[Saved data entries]

= = = = = = =

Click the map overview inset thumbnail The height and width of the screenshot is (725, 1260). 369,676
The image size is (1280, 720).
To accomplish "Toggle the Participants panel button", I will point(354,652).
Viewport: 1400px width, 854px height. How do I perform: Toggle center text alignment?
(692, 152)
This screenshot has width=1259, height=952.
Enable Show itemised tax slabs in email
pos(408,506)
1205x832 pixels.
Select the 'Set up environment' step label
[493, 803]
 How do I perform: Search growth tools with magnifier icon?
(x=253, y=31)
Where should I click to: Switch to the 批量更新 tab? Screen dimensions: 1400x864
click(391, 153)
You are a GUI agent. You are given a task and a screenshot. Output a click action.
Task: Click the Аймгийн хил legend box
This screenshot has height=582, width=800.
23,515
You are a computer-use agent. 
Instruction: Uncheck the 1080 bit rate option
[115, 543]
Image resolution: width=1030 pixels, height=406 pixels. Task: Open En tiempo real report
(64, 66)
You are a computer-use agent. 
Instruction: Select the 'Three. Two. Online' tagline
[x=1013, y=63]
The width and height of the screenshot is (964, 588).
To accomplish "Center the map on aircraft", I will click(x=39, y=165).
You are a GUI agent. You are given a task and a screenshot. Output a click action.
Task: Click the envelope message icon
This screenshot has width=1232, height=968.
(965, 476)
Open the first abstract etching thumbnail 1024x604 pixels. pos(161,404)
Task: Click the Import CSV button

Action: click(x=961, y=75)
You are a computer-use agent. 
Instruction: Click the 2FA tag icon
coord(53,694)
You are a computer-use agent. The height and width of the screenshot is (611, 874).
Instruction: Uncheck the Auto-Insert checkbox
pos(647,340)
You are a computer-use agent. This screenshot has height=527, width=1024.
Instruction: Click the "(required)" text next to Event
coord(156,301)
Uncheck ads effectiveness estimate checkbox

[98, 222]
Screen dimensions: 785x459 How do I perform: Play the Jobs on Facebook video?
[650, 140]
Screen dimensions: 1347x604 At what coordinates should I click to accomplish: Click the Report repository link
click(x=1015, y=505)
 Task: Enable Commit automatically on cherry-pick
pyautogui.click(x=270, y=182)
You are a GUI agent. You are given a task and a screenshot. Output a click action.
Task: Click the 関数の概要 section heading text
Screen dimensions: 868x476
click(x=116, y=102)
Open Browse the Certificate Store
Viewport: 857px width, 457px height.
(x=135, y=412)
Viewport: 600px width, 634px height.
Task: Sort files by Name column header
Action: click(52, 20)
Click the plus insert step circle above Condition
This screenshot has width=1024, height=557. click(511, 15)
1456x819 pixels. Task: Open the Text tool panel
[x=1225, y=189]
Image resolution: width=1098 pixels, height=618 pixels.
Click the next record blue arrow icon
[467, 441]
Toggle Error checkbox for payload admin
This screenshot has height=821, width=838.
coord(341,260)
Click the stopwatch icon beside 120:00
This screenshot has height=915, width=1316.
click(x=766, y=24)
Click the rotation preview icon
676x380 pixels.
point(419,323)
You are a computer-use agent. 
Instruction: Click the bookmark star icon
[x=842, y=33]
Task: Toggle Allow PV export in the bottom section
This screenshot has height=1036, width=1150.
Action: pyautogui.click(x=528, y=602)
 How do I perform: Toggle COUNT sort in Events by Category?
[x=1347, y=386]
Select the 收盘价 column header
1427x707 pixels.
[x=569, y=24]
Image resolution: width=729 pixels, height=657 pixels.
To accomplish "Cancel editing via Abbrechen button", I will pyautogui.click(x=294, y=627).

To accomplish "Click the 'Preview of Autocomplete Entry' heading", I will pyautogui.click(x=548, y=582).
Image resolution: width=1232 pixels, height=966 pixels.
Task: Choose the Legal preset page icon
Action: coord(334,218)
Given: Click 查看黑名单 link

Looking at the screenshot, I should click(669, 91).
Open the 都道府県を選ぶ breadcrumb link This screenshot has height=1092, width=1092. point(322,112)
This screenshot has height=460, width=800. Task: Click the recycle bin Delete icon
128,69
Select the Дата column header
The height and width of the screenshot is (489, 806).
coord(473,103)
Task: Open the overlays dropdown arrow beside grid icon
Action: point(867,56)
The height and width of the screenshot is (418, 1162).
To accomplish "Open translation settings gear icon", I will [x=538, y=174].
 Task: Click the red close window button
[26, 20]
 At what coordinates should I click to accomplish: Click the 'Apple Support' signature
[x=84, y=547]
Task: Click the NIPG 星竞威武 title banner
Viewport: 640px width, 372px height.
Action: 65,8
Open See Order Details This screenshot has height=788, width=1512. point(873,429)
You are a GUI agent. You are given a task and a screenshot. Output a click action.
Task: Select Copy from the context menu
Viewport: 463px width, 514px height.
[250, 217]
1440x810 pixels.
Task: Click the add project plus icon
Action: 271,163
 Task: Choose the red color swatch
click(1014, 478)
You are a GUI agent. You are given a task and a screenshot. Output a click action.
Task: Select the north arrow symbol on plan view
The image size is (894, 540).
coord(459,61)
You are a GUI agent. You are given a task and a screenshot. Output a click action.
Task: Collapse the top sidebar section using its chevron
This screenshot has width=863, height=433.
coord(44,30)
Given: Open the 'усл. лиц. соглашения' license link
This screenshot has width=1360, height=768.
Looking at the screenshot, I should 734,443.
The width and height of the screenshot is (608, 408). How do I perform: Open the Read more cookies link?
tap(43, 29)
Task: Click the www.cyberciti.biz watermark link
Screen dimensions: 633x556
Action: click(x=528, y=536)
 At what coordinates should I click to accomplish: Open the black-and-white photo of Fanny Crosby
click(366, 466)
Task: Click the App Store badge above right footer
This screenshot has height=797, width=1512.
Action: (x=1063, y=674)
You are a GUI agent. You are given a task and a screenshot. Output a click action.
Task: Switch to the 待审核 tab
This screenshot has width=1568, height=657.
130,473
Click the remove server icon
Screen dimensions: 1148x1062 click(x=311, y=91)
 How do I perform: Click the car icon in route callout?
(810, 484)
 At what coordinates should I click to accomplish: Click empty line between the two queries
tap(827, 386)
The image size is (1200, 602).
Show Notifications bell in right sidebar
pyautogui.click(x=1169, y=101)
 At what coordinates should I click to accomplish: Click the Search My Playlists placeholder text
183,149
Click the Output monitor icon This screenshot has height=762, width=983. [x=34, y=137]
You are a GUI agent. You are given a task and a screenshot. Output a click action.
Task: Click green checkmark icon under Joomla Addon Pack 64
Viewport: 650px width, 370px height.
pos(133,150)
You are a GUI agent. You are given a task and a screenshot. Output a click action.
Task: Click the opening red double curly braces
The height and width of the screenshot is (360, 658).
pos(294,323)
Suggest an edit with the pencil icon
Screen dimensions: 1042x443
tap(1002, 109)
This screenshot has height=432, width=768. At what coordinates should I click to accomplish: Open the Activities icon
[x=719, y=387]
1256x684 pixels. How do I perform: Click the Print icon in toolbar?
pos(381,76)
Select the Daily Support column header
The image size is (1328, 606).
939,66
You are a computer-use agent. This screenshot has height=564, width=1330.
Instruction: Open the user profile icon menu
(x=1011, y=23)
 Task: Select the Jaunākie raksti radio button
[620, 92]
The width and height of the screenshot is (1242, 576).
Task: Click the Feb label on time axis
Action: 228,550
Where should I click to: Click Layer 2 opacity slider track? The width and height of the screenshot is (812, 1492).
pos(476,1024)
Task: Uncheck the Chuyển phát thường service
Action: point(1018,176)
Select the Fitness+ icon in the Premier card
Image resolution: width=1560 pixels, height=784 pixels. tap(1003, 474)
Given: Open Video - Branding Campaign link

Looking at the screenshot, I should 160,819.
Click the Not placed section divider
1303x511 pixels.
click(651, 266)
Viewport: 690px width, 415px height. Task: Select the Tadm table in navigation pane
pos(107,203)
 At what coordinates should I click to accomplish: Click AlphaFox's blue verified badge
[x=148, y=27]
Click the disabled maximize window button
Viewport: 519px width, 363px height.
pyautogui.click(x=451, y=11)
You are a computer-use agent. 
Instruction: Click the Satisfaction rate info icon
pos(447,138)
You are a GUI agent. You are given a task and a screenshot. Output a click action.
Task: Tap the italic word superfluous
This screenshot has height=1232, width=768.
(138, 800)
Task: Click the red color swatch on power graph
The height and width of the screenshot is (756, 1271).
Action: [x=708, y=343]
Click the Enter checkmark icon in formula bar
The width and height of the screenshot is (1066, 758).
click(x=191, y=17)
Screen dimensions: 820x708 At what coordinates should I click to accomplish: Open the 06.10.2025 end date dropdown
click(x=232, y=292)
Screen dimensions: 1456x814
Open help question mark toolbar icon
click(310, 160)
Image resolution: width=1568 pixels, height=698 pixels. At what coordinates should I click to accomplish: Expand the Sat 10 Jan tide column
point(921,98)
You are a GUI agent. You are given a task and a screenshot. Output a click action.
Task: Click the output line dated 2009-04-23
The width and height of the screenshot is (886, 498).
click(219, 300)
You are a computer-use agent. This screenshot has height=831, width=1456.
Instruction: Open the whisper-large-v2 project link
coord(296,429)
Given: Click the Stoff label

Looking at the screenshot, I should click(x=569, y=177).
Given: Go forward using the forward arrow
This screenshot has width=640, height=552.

= = = = = = =

▶ _THE TASK_: Search the data above for the word "checkmark" and report how many lines contain it, with nothing further.

▶ _RESPONSE TO THIS TASK_: 2